— Start of DATA ENTRIES —
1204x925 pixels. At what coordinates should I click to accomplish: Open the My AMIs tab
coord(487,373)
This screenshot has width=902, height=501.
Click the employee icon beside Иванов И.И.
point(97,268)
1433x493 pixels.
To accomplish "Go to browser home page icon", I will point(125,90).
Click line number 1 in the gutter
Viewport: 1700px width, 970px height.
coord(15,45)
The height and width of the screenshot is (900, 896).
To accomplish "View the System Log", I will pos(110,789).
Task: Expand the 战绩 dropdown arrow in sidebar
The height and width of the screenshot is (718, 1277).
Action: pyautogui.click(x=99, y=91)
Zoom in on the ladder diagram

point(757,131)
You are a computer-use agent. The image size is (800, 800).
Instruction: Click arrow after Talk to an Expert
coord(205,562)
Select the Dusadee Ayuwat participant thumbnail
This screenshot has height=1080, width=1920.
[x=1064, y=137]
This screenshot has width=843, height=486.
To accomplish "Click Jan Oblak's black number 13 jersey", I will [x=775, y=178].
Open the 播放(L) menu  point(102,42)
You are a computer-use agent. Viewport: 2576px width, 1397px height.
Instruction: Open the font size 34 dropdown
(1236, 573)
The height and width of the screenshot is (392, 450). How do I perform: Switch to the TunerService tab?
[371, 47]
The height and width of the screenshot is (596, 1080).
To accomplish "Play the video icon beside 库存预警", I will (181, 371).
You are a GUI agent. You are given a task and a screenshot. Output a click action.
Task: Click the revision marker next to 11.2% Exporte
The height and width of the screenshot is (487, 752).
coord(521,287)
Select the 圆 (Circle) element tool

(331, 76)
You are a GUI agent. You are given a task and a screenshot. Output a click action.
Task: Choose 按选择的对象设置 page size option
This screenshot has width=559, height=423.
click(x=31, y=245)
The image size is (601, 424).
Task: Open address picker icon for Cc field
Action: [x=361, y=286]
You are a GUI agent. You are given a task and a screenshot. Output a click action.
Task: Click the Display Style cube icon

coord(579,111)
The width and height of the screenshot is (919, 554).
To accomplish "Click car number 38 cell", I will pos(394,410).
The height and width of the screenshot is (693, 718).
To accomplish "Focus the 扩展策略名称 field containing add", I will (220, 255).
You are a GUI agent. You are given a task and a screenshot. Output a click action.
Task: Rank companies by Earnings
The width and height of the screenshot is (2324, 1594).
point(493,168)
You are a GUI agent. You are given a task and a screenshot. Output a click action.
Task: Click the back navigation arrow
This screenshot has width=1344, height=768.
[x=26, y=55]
— End of DATA ENTRIES —
Copy out each line of the records that contains the string "size". The match is case-sensitive.

You are a computer-use agent. The image size is (800, 800).
Instruction: Open the font size 34 dropdown
Task: Choose 按选择的对象设置 page size option
The image size is (601, 424).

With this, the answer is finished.